As Adia Denton mentions in her book, HIV/AIDS is disproportionately funded (40% of funding vs. 18% of disease burden) in Africa, where prevention and treatment programs are still largely vertical endeavors. Advocates of these programs cite the “multiple vulnerabilities” of those infected with HIV, including the lingering stigma associated with the disease. These “exceptional” circumstances have been used to justify an entirely different framework of care for HIV, including separate clinics, additional food and other support for those infected, and whole new agencies such as UNAIDS devoted exclusively to the disease (Denton). While the interventions haven’t followed a purely vertical model, as in the example of the guinea worm given by Amy Moran-Thomas where the interventions (filters and larvicides) deliberately avoided addressing any issues other than the precise disease the program was designed to target, their primary focus has remained on treating HIV as a disease so “exceptional” that it could not be done in the context of primary healthcare (Biehl and Petryna).

Whereas this model may have been appropriate during the peak of the epidemic when there was truly no end in sight, today’s widespread availability of ARVs eliminates the need for such a solution. Although ARVs have previously been regarded as a “magic bullet” – a technological solution to the crisis of HIV – their reality is grounded, and should be integrated, within the same foundations as basic healthcare. ARVs don’t erase or reverse HIV infection, but are rather another aspect of one’s long-term medical reality, just like medications for hypertension, diabetes, or any other chronic illness (Smith and Whiteside). The separation of HIV/AIDS care and ARVs from the rest of healthcare is therefore predicated on stigma and perceived exceptionalism rather than foundational differences or necessity. Integrating HIV care into general health care can both bolster continuity of care for those infected and improve and expand the care available to the general population.

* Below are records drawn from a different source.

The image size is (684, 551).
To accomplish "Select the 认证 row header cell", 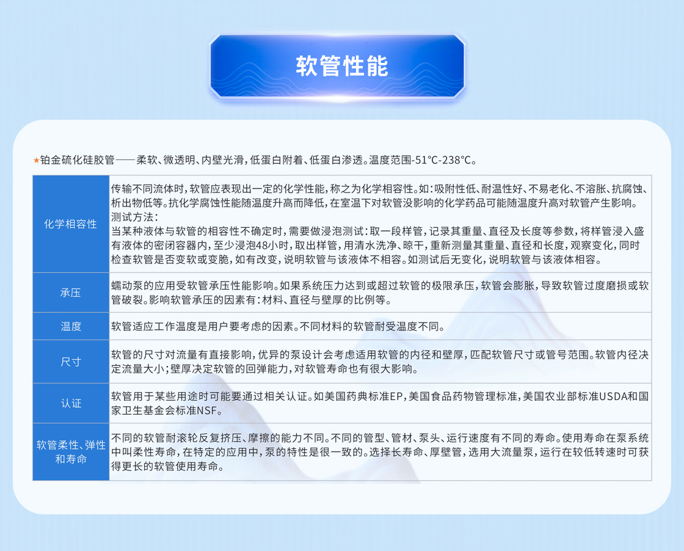I will pos(71,403).
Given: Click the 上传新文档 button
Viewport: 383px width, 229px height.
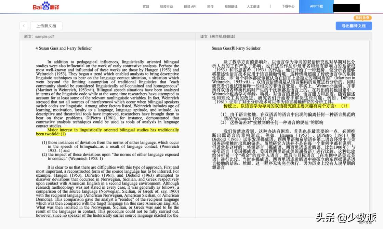Looking at the screenshot, I should [46, 26].
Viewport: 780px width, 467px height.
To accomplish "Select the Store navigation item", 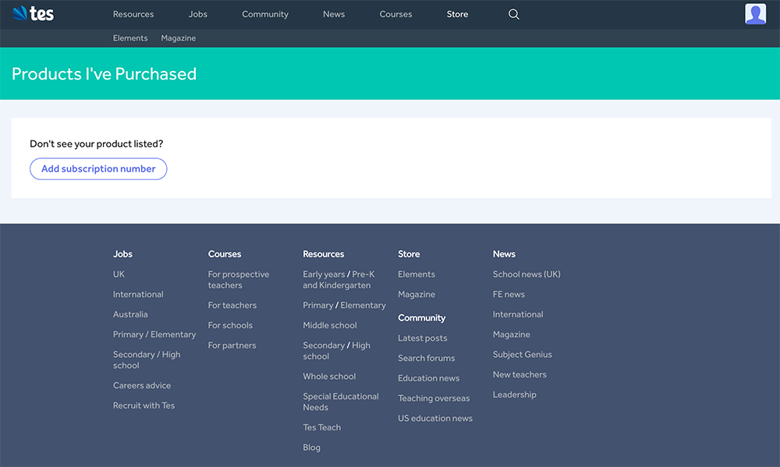I will [x=457, y=14].
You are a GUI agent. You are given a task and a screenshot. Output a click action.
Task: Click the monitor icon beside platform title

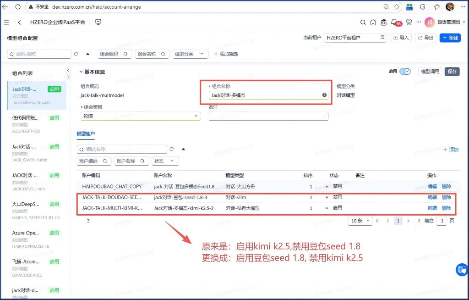point(98,22)
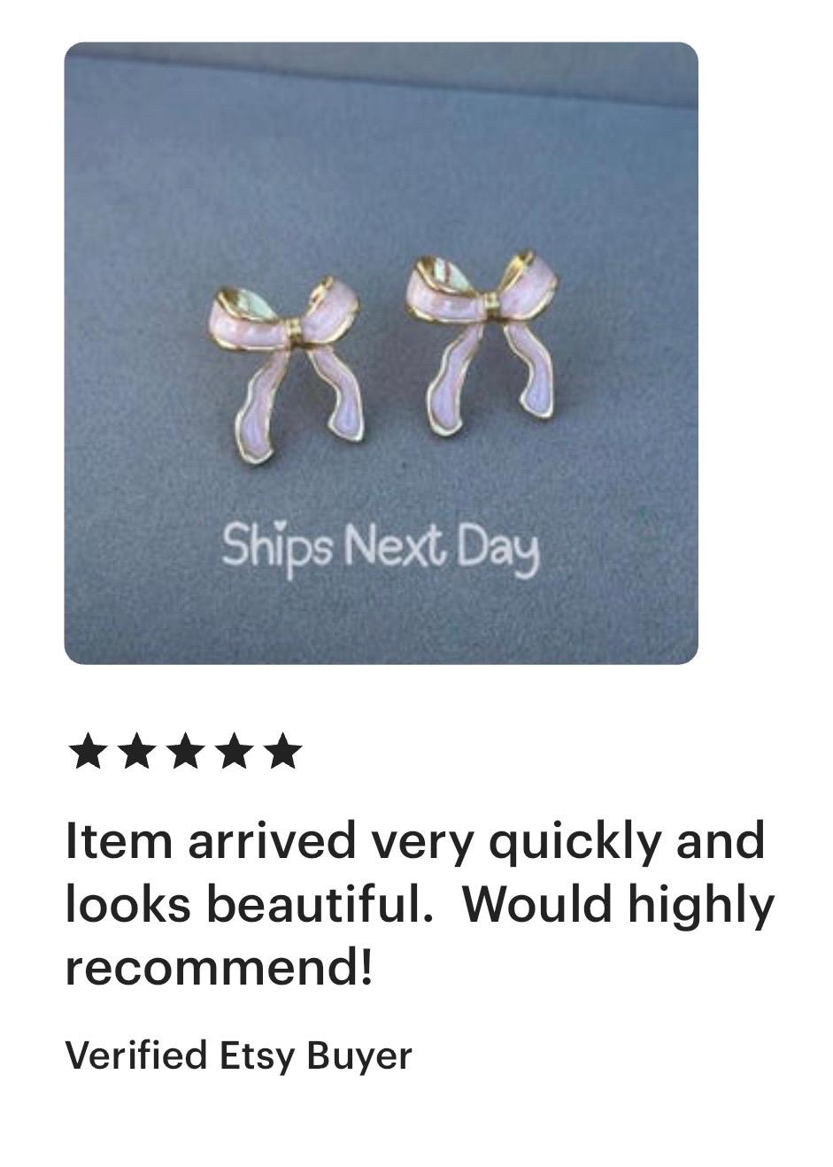Click the fifth rating star

tap(282, 752)
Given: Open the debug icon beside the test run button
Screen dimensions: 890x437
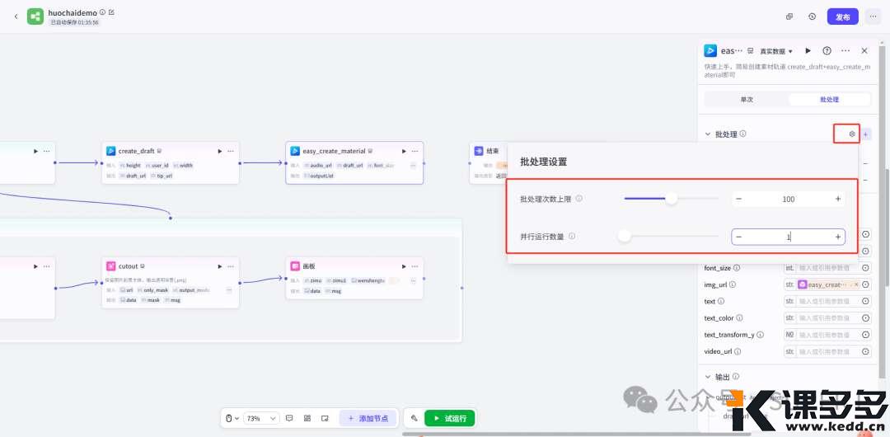Looking at the screenshot, I should tap(415, 418).
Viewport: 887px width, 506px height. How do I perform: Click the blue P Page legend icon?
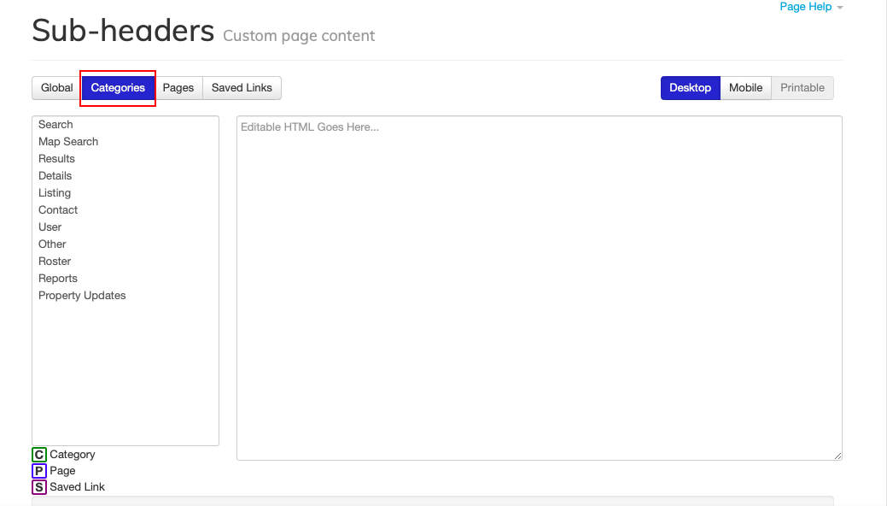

Calls for more universal healthcare are widespread but frequently come separately from efforts to address HIV/AIDS, including in the UN’s new Sustainable Development Goals, where “achieve universal health coverage” and “end the HIV and AIDS” are given as two separate targets under the development goal of “Good Health and Well Being.” Expanded focus on healthcare as a whole doesn’t have to mean the end of programs to combat HIV/AIDs, but the two should not be separated as their goal – improving health – are the same (The Conversation). While HIV is a unique disease in its widespread prevalence, multigenerational impact, and disparate effects on various populations, it is not wholly unique in the kind of care it necessitates, and should not be treated in such an exceptional manner.

 

Discussion questions:

  1. In what contexts is a magic bullet or vertical intervention appropriate? Does cost-effectiveness and feasibility of expanding primary care/creating a horizontal intervention affect the decision to implement a vertical approach?
  2. How can we implement health programs in “extreme” contexts (post-civil war Sierra Leone, for example) without making assumptions about the effects of such contexts on health outcomes? Does such a context matter or should interventions be defined by only the end goal – health?

 

Works cited:

 

Benton, Adia. HIV Exceptionalism: Development through Disease in Sierra Leone. Minneapolis: U of Minnesota, 2015. Print.

 

Moran-Thomas, Amy. “A Salvage Ethnography of the Guinea Worm.”When People Come First: Critical Studies in Global Health. By João Guilherme. Biehl and Adriana Petryna. Princeton: Princeton UP, 2013. 207-39. Print.

 

Penfold, Erica. “New Development Goals on Health Need More Work to Be Realistic.” The Conversation. N.p., 21 Sept. 2015. Web. 22 Oct. 2015.

 

Smith, Julia H., and Alan Whiteside. “The History of AIDS Exceptionalism.” Journal of the International AIDS Society. The International AIDS Society, 3 Dec. 2010. Web. 22 Oct. 2015.